THE RECORDS section start

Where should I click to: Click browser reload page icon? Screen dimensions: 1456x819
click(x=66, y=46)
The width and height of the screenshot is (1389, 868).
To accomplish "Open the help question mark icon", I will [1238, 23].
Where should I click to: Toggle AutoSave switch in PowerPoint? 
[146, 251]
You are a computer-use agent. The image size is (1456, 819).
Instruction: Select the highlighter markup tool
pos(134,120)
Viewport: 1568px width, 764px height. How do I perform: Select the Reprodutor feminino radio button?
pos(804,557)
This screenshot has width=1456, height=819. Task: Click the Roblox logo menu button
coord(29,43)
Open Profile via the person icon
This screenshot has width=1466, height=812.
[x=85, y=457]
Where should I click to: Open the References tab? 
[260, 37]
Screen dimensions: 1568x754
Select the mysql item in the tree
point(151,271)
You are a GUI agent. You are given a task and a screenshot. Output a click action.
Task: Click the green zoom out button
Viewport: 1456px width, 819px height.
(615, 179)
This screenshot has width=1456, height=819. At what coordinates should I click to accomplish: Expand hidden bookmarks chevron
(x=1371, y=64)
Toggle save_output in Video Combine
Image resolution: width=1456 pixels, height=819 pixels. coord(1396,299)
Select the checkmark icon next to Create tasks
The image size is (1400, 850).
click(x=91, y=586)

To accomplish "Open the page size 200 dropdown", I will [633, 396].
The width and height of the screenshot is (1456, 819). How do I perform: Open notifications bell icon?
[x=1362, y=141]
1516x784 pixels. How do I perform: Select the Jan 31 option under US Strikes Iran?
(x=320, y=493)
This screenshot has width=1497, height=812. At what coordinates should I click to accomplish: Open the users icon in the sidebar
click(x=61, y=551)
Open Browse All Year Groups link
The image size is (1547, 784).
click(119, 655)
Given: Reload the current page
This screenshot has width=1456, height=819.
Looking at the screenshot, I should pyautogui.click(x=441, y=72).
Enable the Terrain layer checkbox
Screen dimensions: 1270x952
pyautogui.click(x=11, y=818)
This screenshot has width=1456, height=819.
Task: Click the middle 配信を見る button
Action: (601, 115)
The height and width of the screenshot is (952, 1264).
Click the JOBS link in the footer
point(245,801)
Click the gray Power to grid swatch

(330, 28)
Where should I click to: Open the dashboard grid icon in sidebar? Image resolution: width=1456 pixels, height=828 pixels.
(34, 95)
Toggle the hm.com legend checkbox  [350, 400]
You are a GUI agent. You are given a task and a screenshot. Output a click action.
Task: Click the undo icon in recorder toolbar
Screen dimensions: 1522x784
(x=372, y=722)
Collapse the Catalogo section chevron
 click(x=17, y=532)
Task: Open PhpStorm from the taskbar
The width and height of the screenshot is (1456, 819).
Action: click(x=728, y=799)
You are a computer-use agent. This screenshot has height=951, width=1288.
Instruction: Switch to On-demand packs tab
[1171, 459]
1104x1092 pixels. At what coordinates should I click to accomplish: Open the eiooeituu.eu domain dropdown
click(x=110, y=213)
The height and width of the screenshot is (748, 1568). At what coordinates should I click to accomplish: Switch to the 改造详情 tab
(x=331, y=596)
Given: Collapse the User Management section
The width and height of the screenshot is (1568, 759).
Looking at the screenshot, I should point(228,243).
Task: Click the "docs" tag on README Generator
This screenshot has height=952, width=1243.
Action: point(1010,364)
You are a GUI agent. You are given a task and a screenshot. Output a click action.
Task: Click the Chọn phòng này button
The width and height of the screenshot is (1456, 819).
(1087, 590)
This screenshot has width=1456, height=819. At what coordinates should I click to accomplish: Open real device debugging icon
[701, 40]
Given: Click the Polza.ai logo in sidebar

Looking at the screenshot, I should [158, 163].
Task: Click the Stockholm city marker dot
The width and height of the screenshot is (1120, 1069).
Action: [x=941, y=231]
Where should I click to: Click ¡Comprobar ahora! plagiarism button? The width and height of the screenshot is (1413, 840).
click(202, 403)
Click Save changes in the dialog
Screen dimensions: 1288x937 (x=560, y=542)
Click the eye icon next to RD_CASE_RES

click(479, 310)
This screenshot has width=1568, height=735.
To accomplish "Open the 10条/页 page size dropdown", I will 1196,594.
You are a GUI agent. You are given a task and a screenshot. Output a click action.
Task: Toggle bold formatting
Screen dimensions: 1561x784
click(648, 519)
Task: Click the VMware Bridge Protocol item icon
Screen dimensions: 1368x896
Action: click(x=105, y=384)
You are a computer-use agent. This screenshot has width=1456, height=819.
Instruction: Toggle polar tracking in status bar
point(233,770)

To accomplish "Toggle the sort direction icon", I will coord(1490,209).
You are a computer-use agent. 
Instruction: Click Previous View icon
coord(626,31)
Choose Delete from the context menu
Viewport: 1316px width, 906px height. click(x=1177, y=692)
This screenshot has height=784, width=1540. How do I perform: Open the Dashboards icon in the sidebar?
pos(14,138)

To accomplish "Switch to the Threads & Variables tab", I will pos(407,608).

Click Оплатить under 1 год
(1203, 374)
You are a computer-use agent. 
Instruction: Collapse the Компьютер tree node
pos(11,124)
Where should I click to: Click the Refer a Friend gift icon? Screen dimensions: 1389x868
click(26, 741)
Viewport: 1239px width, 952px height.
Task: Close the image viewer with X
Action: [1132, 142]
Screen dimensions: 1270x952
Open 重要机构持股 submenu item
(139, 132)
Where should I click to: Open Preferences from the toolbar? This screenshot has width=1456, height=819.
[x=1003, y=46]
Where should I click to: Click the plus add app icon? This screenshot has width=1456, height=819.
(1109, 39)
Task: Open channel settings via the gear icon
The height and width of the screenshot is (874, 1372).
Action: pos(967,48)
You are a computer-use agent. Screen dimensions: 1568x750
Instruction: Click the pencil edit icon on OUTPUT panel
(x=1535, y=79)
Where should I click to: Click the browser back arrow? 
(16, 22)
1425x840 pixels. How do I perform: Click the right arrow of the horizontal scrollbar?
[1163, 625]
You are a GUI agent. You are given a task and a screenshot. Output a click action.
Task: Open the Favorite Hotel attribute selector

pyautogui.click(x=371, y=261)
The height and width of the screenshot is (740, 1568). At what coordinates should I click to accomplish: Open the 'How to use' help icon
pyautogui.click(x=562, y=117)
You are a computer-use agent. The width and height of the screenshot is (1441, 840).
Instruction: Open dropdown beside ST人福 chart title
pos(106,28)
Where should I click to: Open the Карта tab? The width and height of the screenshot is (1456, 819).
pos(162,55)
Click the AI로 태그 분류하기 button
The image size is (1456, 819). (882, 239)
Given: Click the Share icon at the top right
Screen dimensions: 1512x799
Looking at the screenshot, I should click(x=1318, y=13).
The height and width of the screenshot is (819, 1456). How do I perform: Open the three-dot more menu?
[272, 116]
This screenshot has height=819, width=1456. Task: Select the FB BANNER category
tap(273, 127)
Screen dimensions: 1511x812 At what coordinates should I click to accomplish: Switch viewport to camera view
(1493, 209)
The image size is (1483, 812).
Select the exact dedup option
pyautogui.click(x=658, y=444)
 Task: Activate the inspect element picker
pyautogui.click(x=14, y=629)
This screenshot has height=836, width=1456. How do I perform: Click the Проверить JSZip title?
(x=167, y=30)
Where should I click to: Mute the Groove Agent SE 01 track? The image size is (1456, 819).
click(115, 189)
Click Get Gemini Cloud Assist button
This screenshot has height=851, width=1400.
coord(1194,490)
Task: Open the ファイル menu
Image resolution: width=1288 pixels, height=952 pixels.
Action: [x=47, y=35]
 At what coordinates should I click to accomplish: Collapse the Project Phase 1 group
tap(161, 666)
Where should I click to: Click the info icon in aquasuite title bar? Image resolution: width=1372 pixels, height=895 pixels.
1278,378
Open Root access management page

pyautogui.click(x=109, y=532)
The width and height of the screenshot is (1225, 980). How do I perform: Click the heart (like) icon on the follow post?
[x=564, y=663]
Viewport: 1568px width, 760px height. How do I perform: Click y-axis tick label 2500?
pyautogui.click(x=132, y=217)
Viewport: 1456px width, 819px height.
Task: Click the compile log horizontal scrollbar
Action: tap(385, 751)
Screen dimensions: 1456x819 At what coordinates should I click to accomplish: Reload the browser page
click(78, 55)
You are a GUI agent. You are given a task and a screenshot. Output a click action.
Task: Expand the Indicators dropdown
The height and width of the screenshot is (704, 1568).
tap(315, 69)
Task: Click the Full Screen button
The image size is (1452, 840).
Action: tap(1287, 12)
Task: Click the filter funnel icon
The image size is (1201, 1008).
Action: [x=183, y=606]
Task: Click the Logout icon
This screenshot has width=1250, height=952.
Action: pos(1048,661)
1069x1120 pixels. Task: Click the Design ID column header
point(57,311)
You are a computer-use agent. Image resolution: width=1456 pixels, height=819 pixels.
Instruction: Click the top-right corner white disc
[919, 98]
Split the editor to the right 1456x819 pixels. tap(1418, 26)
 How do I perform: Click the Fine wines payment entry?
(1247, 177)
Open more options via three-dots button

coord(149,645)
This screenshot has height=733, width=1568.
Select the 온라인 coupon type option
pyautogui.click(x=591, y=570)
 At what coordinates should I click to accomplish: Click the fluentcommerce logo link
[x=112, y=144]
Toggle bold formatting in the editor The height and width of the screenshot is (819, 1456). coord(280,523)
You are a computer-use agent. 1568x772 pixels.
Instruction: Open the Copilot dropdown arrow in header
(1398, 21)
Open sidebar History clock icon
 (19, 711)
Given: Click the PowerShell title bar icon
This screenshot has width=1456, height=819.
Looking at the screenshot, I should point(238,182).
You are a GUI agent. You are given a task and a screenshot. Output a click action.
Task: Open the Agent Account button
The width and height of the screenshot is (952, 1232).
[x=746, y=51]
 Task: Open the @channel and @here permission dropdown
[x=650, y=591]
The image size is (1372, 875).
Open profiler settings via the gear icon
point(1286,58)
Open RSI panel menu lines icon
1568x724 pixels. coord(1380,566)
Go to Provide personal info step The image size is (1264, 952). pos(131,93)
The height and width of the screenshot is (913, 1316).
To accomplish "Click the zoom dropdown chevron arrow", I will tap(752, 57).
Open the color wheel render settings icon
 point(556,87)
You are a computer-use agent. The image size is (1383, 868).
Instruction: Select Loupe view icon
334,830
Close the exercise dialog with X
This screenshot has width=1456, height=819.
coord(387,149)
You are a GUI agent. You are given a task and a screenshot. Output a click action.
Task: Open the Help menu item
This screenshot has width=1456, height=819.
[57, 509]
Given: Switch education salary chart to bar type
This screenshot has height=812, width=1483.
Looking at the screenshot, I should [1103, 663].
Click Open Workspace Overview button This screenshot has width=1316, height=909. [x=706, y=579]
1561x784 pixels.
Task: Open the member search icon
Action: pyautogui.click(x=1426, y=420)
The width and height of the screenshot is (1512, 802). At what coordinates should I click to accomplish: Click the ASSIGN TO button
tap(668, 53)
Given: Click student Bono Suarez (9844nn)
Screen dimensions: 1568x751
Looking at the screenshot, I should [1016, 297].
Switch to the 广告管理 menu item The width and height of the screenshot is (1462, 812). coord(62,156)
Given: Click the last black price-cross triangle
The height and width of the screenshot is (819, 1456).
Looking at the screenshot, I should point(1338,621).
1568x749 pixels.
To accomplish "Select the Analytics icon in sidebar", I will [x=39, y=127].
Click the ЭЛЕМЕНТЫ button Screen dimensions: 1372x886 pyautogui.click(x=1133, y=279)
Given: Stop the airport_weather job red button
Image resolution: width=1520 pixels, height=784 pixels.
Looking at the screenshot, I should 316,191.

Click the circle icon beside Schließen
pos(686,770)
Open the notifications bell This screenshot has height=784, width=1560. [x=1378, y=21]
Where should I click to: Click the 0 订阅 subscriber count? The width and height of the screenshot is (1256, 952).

THE RECORDS section end

* [BRIEF] Among the records above, extract exactly the lines from the line with "Given: Switch education" to the line with "Given: Click the last", both lines included, and leave out the rest.

* [RESULT]
Given: Switch education salary chart to bar type
This screenshot has height=812, width=1483.
Looking at the screenshot, I should [1103, 663].
Click Open Workspace Overview button This screenshot has width=1316, height=909. [x=706, y=579]
1561x784 pixels.
Task: Open the member search icon
Action: pyautogui.click(x=1426, y=420)
The width and height of the screenshot is (1512, 802). At what coordinates should I click to accomplish: Click the ASSIGN TO button
tap(668, 53)
Given: Click student Bono Suarez (9844nn)
Screen dimensions: 1568x751
Looking at the screenshot, I should [1016, 297].
Switch to the 广告管理 menu item The width and height of the screenshot is (1462, 812). coord(62,156)
Given: Click the last black price-cross triangle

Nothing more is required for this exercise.